For medical offices, managers, owners, and IT staff, handling and studying this large amount of unstructured data can be hard. But it is needed to improve patient care, make processes run better, and help medical research. The U.S. healthcare system now uses advanced querying methods powered by artificial intelligence (AI) and big data tools. These methods help healthcare groups go beyond usual data analysis and find important facts hidden inside unstructured data.
This article talks about why analyzing unstructured healthcare data is important for research, explains the advantages of advanced querying methods, and shows how AI automation is changing work processes in U.S. medical offices.
In healthcare, unstructured data is a big part of patient and clinical details. This data includes medical transcription notes, doctor’s observations, pathology reports, radiology images, lab test summaries, audio from consultations, and patient survey answers.
Regular data tools do not work well for handling such unstructured content because it is complex. Structured data is stored in fixed fields, like age, weight, or blood pressure readings, but unstructured data is often scattered in free-text or multimedia forms. Still, this data has many clinical details that structured data can miss. For example, a doctor’s note might describe symptoms, past treatments, or side effects that do not show up in the numeric parts of an EHR.
In the United States, being able to access and study these unstructured datasets is vital for:
AI tools, especially those using natural language processing (a type of AI), are important for finding meaning in unstructured healthcare data.
Advanced querying means using smart computer programs and machine learning models to quickly and accurately search through large data sets. These techniques analyze structured, semi-structured, and unstructured data to find patterns, links, and useful results.
Key features and benefits of advanced querying techniques include:
Big data analytics means processing very large and different sets of data using computer systems that can handle high amounts, speeds, and varieties of data. In the U.S., healthcare data volume is growing fast. It comes from Internet of Things (IoT) devices, social media, financial transactions, and clinical records. This growth needs flexible and scalable tools to change raw data into useful information.

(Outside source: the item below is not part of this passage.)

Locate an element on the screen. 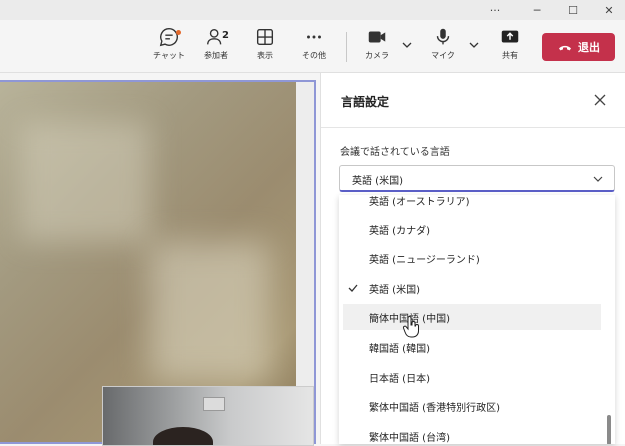  language-option: 繁体中国語 (台湾) is located at coordinates (470, 434).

Research shows healthcare groups that make decisions based on data are 58% more likely to meet or beat their revenue goals. Also, those with strong data skills are almost three times more likely to report double-digit growth each year. This shows that managing big data well helps both patient care and business success.

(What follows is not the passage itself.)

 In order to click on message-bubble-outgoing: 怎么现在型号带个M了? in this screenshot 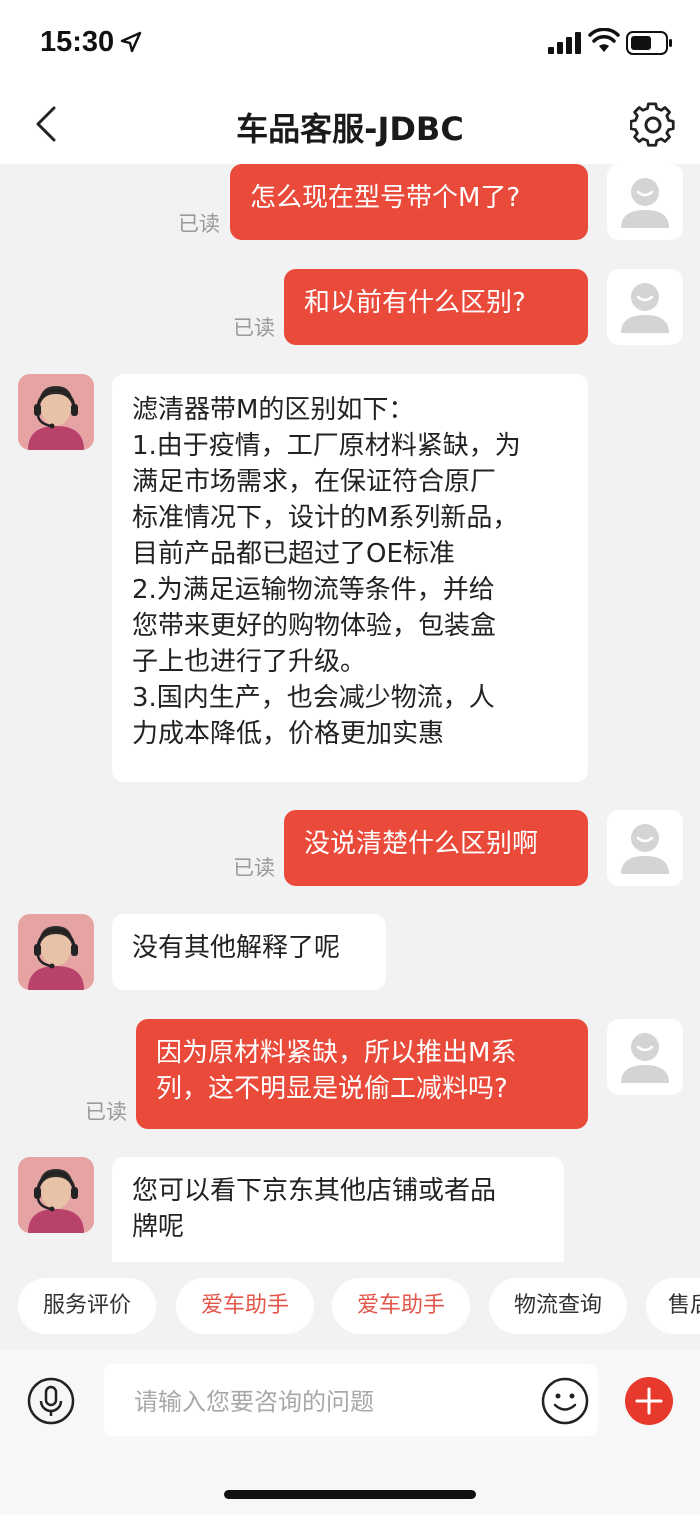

Even with clear benefits, there are challenges in analyzing unstructured healthcare data in the U.S. These include:
These problems need proper infrastructure, ongoing training, and strong compliance to fix.
Artificial intelligence is important for automating tasks related to unstructured healthcare data. For medical office administrators, owners, and IT managers, AI can save time and improve work flow.
Important ways AI automation helps include:
In the U.S., medical offices and research centers of all sizes are using AI solutions to better manage unstructured data. For administrators and IT managers, these tools can:
Eric Lekfofsky, CEO of Tempus AI, says, “LLMs now give us the opportunity to find new insights from unstructured data, which has some of the richest patient information and was very hard to access before.”
Also, Dr. Dani Castillo, assistant professor at City of Hope, points out the need for integrated AI tools: “Many AI chart platforms are limited and don’t help generate full reports.” This means that AI platforms that handle both structured and unstructured data may better help U.S. healthcare providers.
Tempus One is a generative AI assistant by Tempus AI, Inc. that provides AI-enabled services for physicians and researchers, facilitating data-driven decision support and advancing research in precision medicine and patient care.
Tempus One offers several capabilities, including patient trial matching, creating patient timelines from health records, automating prior authorization processes, and enabling data exploration from unstructured datasets.
The patient query feature analyzes structured and unstructured data to identify and enroll patients in clinical trials, matching them with appropriate treatments based on their health information.
The patient timeline feature utilizes generative AI to compile disparate health records into a cohesive timeline, presenting clinical events, diagnostic results, and treatment changes for individual patients.
Tempus streamlines the prior authorization process by automating the gathering of necessary guidelines and patient information, creating customized support documents to facilitate timely treatment coverage.
Tempus enables researchers to query de-identified curated datasets and unstructured data efficiently, providing rapid insights that were previously difficult to obtain, such as adverse events and symptoms.
Tempus has introduced new AI capabilities that allow clinicians and researchers to derive insights from unstructured data and automate various processes, enhancing both clinical care and research efficiency.
Both clinicians and researchers benefit from Tempus One’s features as they address the needs of personalized patient care and expedite research efforts to develop new therapies.
Large language models (LLMs) in Tempus One are adapted to analyze unstructured healthcare data, providing insights that enhance decision-making in clinical care and research.
The strategic vision for Tempus One focuses on the continuous evolution and scaling of its AI capabilities to meet the evolving needs of healthcare professionals and improve patient outcomes.